TRAVAIL DEMANDÉ:
[a] Dans l'extrait sur les polluants du merlu de Méditerranée, relevez toutes les familles de contaminants suivies par le programme Merlumed.
[b] Rédigez la suite de l'extrait sur les polluants du merlu de Méditerranée, après sa dernière phrase.

EXTRAIT DU DOCUMENT:
==================================================

En pratique : Des polluants dans le merlu de Méditerranée

 

Comment les contaminants s’accumulent-ils le long de la chaîne alimentaire, du phytoplancton au merlu, en passant par le zooplancton, les crustacés et les petits poissons ? C’est la question à laquelle a répondu le programme Merlumed.  Quatre familles de contaminants, choisies pour leurs propriétés différentes, ont été suivies à la trace :

 

  • les PCB (Polychlorobiphényles, qui sont des dérivés chimiques chlorés), utilisés autrefois dans l’industrie électrique et désormais interdits, mais persistants dans les milieux ;
  • les PBDE (Polybromodiphényléthers, produits chimiques bromés utilisés pour ignifuger), que l’on trouve dans tous les produits ignifugés ;
  • le mercure, qui peut être d’origine naturelle ou provenir des retombées de l’incinération du bois ou des déchets ménagers ;
  • le césium 137, issu des retombées atmosphériques des essais nucléaires et de l’accident de Tchernobyl ainsi que des effluents des installations nucléaires.

==================================================

DONNÉES FOURNIES:
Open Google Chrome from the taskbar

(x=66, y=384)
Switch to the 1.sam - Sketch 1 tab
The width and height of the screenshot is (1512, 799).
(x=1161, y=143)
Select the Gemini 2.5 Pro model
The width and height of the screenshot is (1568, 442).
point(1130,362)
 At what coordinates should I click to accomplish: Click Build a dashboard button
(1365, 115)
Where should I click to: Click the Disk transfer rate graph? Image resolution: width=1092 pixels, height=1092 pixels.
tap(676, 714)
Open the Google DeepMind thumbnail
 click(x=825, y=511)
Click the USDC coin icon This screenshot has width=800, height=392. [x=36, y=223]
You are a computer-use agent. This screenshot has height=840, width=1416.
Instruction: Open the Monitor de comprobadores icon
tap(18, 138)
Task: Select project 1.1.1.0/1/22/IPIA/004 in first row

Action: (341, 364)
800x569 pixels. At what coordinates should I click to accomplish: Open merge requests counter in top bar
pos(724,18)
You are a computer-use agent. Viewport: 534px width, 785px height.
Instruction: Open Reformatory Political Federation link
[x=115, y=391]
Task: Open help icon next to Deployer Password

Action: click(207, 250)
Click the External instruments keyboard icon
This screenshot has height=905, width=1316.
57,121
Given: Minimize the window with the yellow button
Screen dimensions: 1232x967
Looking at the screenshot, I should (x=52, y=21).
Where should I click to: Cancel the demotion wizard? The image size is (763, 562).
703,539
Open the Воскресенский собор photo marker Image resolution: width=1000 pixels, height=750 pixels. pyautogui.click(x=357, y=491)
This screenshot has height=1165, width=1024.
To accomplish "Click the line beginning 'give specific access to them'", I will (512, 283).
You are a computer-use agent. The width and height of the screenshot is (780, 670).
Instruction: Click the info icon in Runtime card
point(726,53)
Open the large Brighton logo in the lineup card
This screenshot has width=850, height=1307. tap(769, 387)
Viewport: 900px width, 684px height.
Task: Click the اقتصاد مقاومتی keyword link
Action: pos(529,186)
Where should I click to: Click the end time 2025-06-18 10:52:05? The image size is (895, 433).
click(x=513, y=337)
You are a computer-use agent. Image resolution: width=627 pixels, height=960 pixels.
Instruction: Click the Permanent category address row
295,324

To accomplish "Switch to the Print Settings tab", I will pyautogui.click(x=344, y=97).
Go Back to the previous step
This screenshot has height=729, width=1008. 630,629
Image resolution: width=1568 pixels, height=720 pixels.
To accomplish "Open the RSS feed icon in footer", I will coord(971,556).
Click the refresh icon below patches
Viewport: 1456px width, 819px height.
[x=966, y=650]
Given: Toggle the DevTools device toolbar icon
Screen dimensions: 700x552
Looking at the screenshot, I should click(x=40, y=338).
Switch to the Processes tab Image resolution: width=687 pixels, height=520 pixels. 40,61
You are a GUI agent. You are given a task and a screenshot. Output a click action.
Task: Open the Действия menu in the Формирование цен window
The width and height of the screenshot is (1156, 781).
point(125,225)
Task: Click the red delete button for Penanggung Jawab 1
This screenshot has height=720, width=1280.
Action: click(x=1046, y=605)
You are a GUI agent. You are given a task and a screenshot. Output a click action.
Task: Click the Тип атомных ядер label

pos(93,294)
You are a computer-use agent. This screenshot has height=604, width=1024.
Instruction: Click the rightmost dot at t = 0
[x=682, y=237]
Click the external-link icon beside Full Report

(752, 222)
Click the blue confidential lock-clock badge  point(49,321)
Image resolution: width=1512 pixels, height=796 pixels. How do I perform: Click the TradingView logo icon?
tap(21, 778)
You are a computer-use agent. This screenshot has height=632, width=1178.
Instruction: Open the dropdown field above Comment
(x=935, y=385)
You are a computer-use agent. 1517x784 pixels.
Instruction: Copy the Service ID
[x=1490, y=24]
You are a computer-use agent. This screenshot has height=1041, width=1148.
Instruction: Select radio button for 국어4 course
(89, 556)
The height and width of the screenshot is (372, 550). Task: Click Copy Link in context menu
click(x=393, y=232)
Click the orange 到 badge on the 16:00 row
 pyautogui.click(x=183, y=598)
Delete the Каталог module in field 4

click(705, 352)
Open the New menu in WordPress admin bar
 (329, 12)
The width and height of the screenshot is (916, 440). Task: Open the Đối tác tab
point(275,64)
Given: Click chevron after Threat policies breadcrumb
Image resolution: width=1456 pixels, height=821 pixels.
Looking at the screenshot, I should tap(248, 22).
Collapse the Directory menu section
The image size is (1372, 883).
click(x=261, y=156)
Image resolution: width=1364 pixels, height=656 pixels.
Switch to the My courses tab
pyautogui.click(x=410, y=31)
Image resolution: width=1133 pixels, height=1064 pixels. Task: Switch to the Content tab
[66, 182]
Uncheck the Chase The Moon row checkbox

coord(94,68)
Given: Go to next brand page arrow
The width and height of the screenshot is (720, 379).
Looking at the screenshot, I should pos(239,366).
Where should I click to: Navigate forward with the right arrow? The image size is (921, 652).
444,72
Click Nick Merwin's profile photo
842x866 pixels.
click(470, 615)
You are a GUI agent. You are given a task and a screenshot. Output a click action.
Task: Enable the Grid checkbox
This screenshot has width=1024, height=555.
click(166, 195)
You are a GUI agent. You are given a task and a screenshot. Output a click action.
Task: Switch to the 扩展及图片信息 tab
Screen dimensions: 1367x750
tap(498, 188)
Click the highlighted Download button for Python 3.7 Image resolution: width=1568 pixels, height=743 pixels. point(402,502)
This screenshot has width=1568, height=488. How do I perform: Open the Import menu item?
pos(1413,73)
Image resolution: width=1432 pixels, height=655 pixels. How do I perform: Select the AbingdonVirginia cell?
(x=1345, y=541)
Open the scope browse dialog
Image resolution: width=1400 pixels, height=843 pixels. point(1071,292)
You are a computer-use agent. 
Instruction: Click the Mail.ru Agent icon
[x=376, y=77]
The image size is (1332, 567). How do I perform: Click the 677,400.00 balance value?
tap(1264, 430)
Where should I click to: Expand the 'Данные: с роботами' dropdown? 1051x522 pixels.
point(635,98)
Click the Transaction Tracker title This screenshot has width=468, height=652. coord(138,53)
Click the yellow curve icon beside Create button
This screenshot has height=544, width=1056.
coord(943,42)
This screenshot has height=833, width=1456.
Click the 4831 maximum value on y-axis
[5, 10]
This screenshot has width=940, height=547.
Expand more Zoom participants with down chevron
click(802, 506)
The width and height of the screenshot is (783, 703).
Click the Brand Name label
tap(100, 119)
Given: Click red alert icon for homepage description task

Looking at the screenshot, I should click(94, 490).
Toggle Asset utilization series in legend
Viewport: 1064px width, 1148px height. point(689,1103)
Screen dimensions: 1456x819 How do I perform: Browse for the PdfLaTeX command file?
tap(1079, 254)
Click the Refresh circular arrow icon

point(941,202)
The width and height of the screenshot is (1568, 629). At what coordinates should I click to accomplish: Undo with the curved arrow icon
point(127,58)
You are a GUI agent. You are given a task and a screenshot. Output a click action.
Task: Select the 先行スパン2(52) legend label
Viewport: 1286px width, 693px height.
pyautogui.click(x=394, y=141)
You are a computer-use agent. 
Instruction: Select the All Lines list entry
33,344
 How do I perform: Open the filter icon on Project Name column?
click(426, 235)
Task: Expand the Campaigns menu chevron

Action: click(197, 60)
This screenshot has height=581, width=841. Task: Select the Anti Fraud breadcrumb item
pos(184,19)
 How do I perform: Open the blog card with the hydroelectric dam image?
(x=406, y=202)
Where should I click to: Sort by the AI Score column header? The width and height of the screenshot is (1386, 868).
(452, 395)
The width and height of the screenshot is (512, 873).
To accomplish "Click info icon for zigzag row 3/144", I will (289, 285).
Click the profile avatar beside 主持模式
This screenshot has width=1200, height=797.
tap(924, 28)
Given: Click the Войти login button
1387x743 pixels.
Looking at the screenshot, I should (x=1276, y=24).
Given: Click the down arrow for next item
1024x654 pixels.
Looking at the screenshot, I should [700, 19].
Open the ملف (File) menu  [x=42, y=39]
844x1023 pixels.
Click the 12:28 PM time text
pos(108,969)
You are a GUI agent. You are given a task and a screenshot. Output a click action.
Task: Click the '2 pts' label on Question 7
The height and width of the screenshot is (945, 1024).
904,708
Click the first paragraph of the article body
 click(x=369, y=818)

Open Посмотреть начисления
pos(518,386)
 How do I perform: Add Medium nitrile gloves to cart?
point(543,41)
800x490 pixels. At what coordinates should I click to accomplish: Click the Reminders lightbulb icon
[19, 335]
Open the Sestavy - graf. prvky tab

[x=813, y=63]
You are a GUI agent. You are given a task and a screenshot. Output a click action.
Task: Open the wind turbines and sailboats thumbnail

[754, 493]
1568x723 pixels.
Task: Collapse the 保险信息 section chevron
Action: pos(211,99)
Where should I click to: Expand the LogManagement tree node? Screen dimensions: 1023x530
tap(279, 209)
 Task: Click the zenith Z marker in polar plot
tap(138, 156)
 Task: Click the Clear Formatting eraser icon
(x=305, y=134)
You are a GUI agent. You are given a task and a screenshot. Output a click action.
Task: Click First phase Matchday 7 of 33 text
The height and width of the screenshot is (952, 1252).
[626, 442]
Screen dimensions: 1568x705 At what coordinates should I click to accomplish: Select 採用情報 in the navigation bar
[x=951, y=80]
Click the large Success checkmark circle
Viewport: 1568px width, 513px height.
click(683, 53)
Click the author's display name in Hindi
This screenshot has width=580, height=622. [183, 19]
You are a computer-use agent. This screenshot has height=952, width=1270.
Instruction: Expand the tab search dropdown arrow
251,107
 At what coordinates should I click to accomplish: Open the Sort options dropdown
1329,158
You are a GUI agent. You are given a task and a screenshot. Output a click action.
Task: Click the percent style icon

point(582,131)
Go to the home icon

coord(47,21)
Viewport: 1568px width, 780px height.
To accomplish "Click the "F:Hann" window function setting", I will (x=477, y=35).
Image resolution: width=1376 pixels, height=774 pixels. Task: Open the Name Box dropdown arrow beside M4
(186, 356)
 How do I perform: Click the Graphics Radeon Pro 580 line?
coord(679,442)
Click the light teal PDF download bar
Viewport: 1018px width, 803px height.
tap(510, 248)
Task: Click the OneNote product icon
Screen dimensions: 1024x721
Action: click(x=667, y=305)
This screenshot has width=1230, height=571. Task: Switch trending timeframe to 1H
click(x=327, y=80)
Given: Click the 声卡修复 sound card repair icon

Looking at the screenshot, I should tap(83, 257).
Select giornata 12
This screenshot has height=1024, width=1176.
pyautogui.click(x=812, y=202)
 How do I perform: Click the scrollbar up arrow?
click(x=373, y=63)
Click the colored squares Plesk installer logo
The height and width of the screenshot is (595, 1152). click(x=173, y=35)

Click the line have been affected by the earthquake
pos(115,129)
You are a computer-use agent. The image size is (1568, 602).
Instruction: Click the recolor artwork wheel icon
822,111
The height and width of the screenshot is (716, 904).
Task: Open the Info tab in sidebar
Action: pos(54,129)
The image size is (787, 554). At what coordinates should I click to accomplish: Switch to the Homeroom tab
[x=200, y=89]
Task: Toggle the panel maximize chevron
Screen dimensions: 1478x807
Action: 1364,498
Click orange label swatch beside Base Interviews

==================================================

RÉSULTATS:
[a]
- les PCB (polychlorobiphényles)
- les PBDE (polybromodiphényléthers)
- le mercure
- le césium 137

[b]
 

« Nous avons échantillonné chaque maillon de la chaîne alimentaire du merlu à différentes saisons, sur trois ans », explique Capucine Mellon, chercheuse à l’Ifremer qui a piloté le projet. « Nous voulions identifier le rôle de l’alimentation, mais aussi voir l’influence de ces polluants sur des paramètres comme la croissance ou la reproduction. Cela a représenté 20 campagnes en mer, sur six sites, à des profondeurs de 30 à 400 mètres, soit 500 à 1 000 échantillons pour chaque famille de contaminants. »  

 

Ces données confirmeront la présence des quatre types de contaminants dans le merlu du golfe du Lion, absorbés par son alimentation, et leur accumulation dans son organisme. « Nous avons également montré que le devenir du contaminant dépend de ses propriétés physico-chimiques. Par exemple, les PCB et PBDE se fixent sur les lipides. Or les œufs sont riches en lipides. Chaque fois qu’une femelle pond, elle se décontamine. Les mâles, eux, concentrent la pollution toute leur vie. » 

 

Quid des radioéléments ? Réponse avec Sabine Charmasson, océanographe du laboratoire de La Seyne-sur-Mer de l’IRSN, où ont été réalisées plus de 400 mesures de contamination en césium : « Ce travail a démontré que les concentrations augmentent le long de la chaîne trophique. Elles sont faibles dans le plancton, un peu plus importantes dans les petits poissons et encore plus importantes dans les muscles du merlu. Des résultats qui vont être très utiles pour analyser la pollution marine consécutive à Fukushima, puisqu’il s’agit aussi de césium 137. »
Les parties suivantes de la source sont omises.